Life/Style

Freezing eggs: How mothers get the raw deal at work

Anindita MajumdarOctober 27, 2014 | 18:35 IST

The recent employee incentive given by Facebook and Apple for their female employees has raised many eyebrows. Both the companies have promised to fund egg-freezing for their women employees to facilitate a proactive, "healthier" approach towards families and work. However, such a move is related to the ways in which women continue to be treated within the perceived public "male" world of work and careers. Despite battling and overturning the glass-ceiling, the inequitable relations between male and female employees – the latest move by IT conglomerates to provide funding for their female employees to freeze their eggs is discriminatory and sexist.

Dangerous

Questions regarding reproductive choice keep coming into focus here, but we must remember that the provision of egg freezing is far from the exercise of any kind of choice. Instead, it positions women’s choice in the form of the work-family binary once again rather than doing away with it completely. In the form of an incentive is the double bind of having to do everything: work and family and making both a success.

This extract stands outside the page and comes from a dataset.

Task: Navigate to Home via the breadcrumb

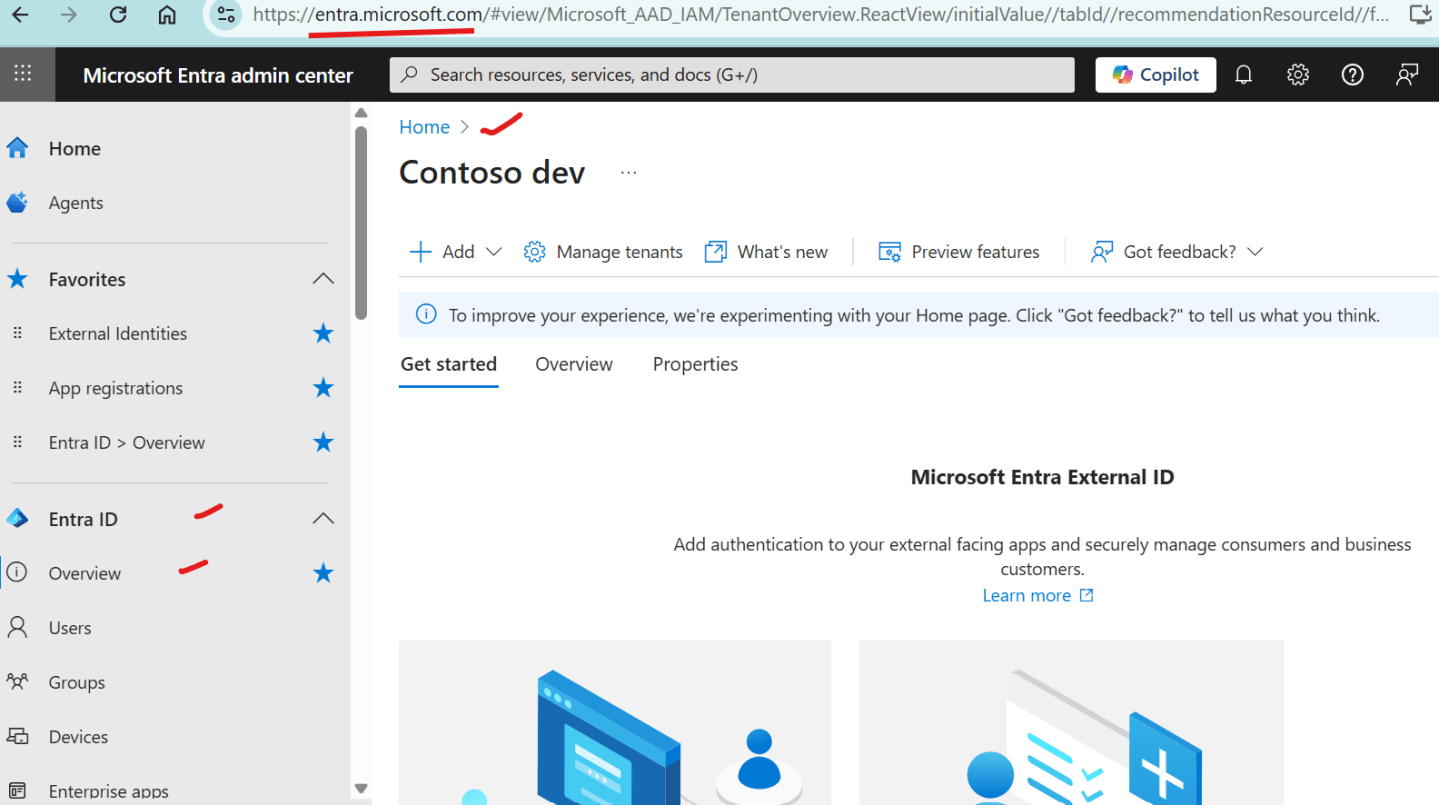Action: tap(424, 126)
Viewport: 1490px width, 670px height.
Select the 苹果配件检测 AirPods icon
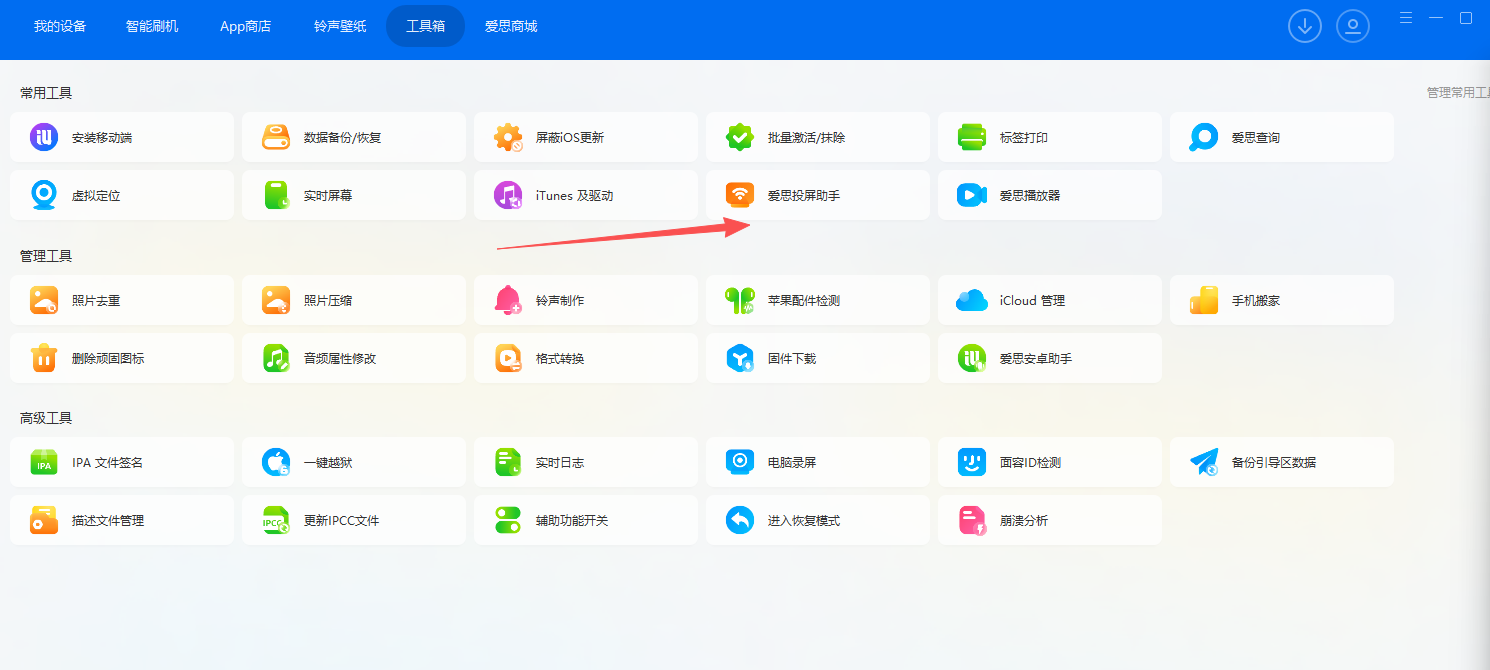(740, 300)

Let us not forget that as a medical procedure, egg-freezing is invasive and can be fatal for women undergoing it. It requires the "prepping" of the ovaries through hormonal stimulations and then the procedure of egg extraction that is both painful and invasive. As a procedure that was once used for cancer patients undergoing chemotherapy due to resultant infertility—it’s spread to infertility treatment and stem cell research is baffling and dangerous.

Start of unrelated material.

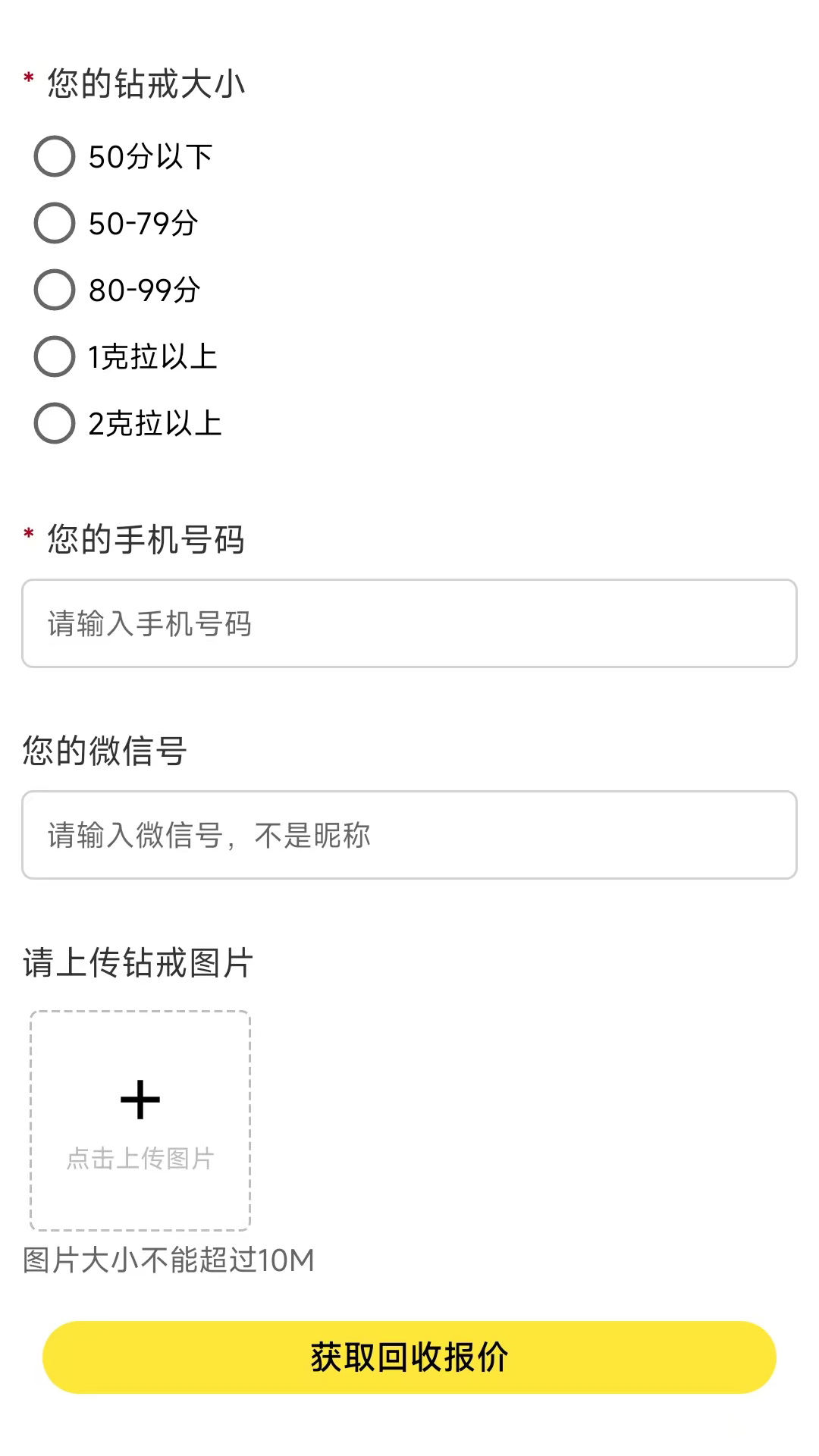Tap the 点击上传图片 caption text
Screen dimensions: 819x1456
coord(140,1158)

In all this, women continue to be the targets. Their bodies continue to be seen as reproductive havens, which are under threat from the public world of "work". As usual, this debate work itself is associated within a male preserve. Housework, reproductive work like surrogacy, care work, like nursing or nannies, are often devalued as feminine, altruistic or just not work. And it is in this vein that Satya Nadella, CEO of Microsoft, endorses women never speaking out for a wage raise and trusting their karma to get one. (He apologised later for what he said.)

In the IT sector, where the woman-man ratio is overwhelmingly in favour of men, the salaries reflect this disparity. What happens when two global IT conglomerates offer egg-freezing to women as employee benefits? Who does this "benefit" benefit? Certainly, the companies in their desire to seek to keep women in the workforce for as long as possible without extending maternity leave or other parental benefits to them.

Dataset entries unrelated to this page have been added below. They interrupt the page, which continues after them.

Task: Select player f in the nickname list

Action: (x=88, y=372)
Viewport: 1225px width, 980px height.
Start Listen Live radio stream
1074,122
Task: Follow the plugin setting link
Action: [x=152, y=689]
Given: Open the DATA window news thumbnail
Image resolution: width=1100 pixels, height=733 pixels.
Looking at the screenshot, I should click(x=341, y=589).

It is within this ambit that we need to view work and labour in a new light. Working in offices outside the home becomes not only a negotiated experience for women which may be rewarded or chastised, but is graded in relation to housework. Privileging of certain work against others is especially acute in case of women.

Maternity

But more importantly, this benefit is part of a pronatalist mandate, wherein a woman continues to be seen as incomplete unless she can become a mother. The overwhelming desire for progeny and the family means that women are expected per force to fulfil their reproductive duties. The practice of egg freezing, along with the other forms of infertility procedures available, also bring into sharp relief those who are unable to bear and have children.

Within such a discourse of overwhelming, eulogised maternity, women are forced to fulfil societal expectations, never being able to choose to renege on any. But, the new reproductive technologies, including IVF, egg-freezing and surrogacy are geared towards seeking to push for a patriarchal agenda, wherein women continue to be bound up in choices that are already made for them.

The illusion of choice that neo-liberal markets and reproductive technologies give women are dangerous enough to make us believe that Facebook and Apple are "looking out" for their female employees. Robyn Rowland mentions how reproductive technologies are embedded within the woman’s body using her reproductive self to its advantage. Emily Martin finds a gendered discourse as an essential part of medical training and practice—positioning women as submissive, passive and mere recipients.

Receivers

Such an ideology turns surrogate mothers into gift-givers and adoptive mothers and infertile women as receivers with no power to reject either of these roles. It also creates a work atmosphere wherein women employees are, and will be, continuously judged on the basis of the choices they make in favour of work or home. And in a society that is not less merciful, no amount of egg-freezing will free women from the shackles of taking everyone’s concerns and desires into consideration, except for their own.

Alas, reproductive technologies are here to stay — whether they facilitate reproduction or prevent conception — their reach has become deeply embedded in the social psyche. Their existence is not as problematic as is the way society views them and creates a discourse around them. IVF specialists will continuously espouse the "good" reproductive technologies render. Lawmakers will continue to fear their impact on family and interpersonal relationships as parenthood becomes convoluted and "alternative" families arise. However, the havoc these technologies cause on women’s bodies and their sense of self will always be mired in double-speak. Feminists and activists will have to always explain themselves to a larger audience that views opposition to scientific marvels negatively. So, while one technology (internet) endorses another (reproductive technologies), we need to stop and think whether we are not uncritically adapting to technological interventions.